| Aufgabenstellung |
Wer gilt laut dem Text über das Jugendstrafrecht als Jugendlicher?

Jugendstrafsachen

Sonderstrafrecht für junge Täter

Das Jugendstrafrecht ist ein Sonderstrafrecht für junge Täter. Es berücksichtigt die Tatsache, dass sich junge Straftäter noch in ihrer körperlichen und geistigen Entwicklung befinden, und ist daher weitgehend vom Erziehungsgedanken geprägt. Daher unterscheidet sich das Jugendstrafrecht in vielen Punkten mehr oder weniger stark von dem auf Erwachsene anzuwendenden Strafrecht.

 

Für wen gilt das Jugendstrafrecht?

Begeht ein Jugendlicher eine Straftat, wird immer Jugendstrafrecht angewendet. Jugendlicher ist nach § 1 Abs. 2 JGG, wer zum Zeitpunkt der Tatbegehung schon vierzehn, aber noch keine achtzehn Jahre alt ist.

| Liste der Zeilen |
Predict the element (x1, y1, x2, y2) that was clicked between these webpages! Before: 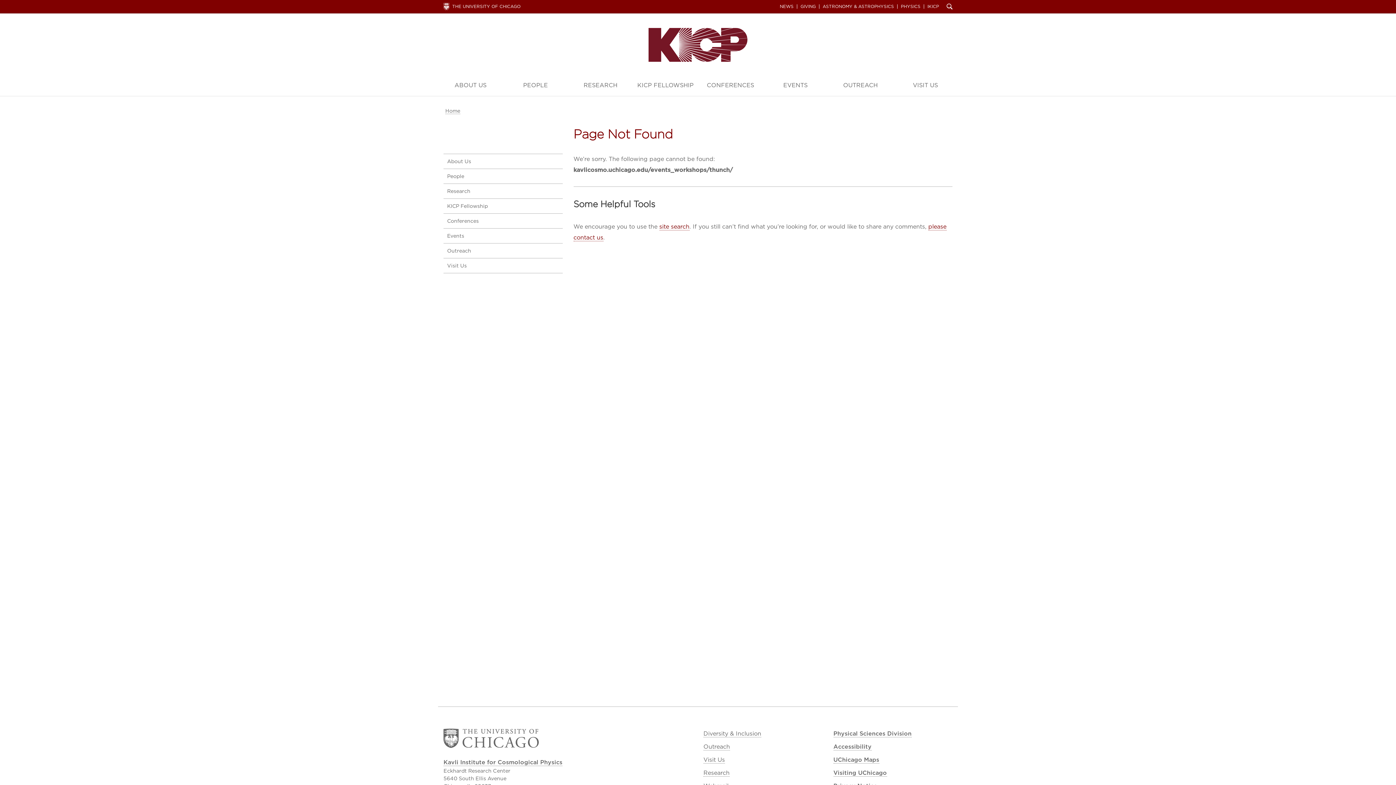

--

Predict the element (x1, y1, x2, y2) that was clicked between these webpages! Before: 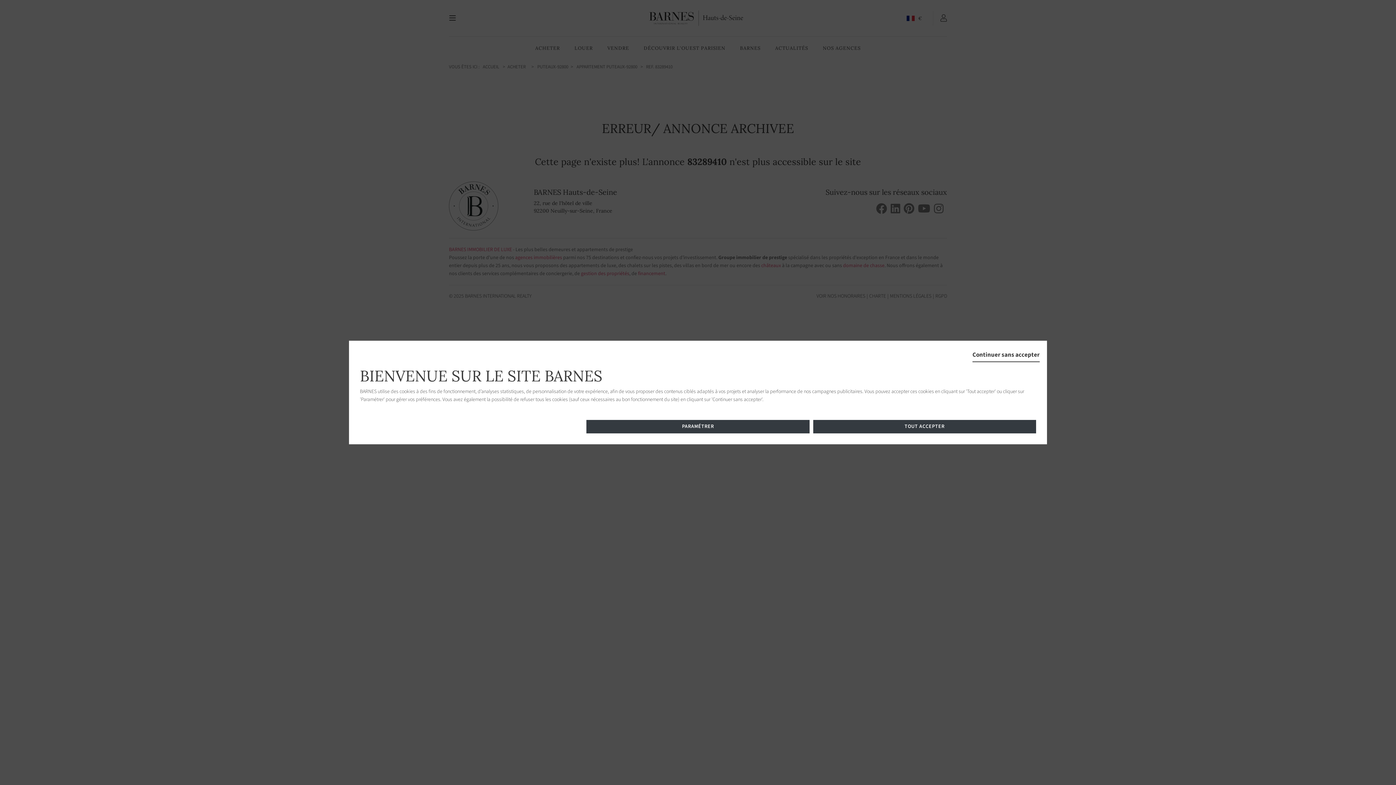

...

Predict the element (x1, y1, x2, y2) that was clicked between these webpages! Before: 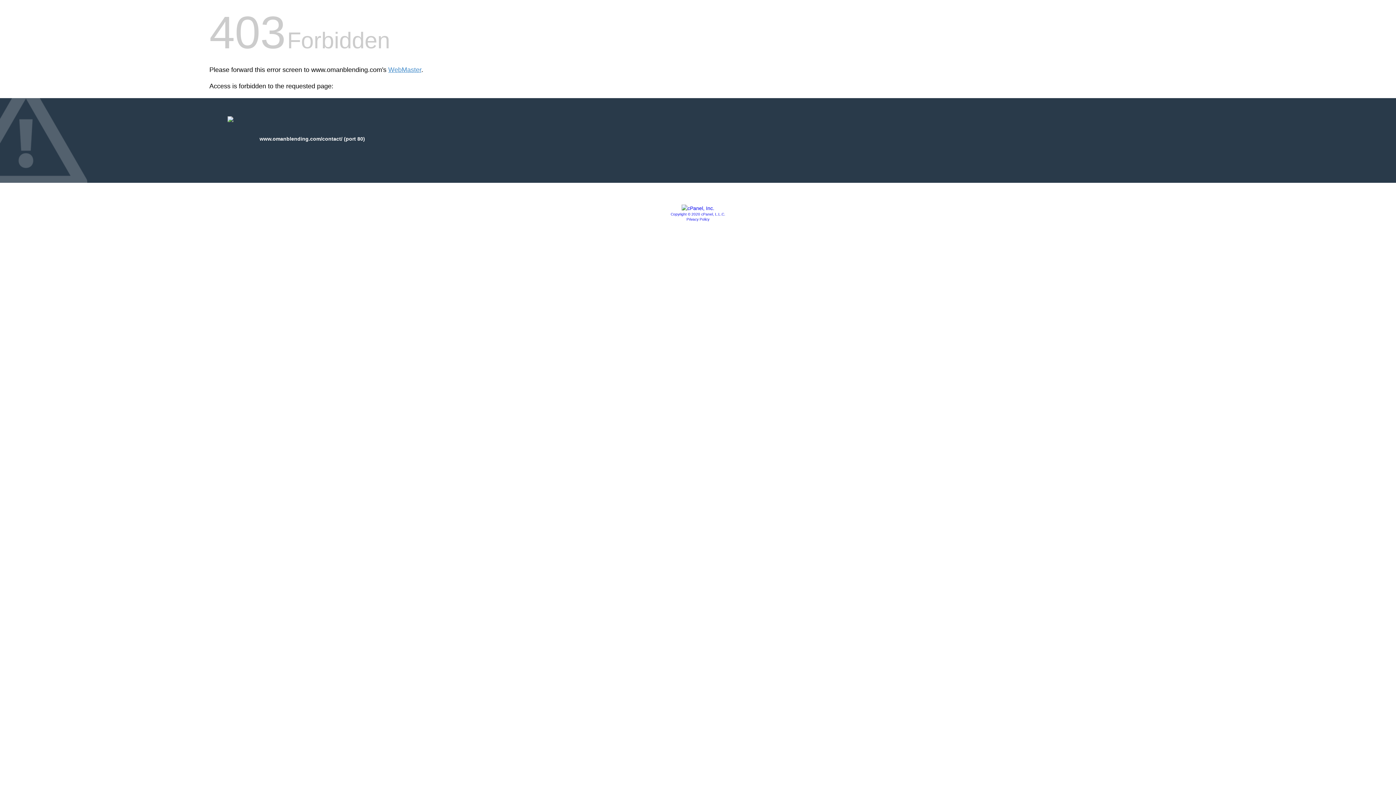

| Ergebnis der Aufgabe |
Nach § 1 Abs. 2 JGG ist Jugendlicher, wer zum Zeitpunkt der Tatbegehung schon vierzehn, aber noch keine achtzehn Jahre alt ist.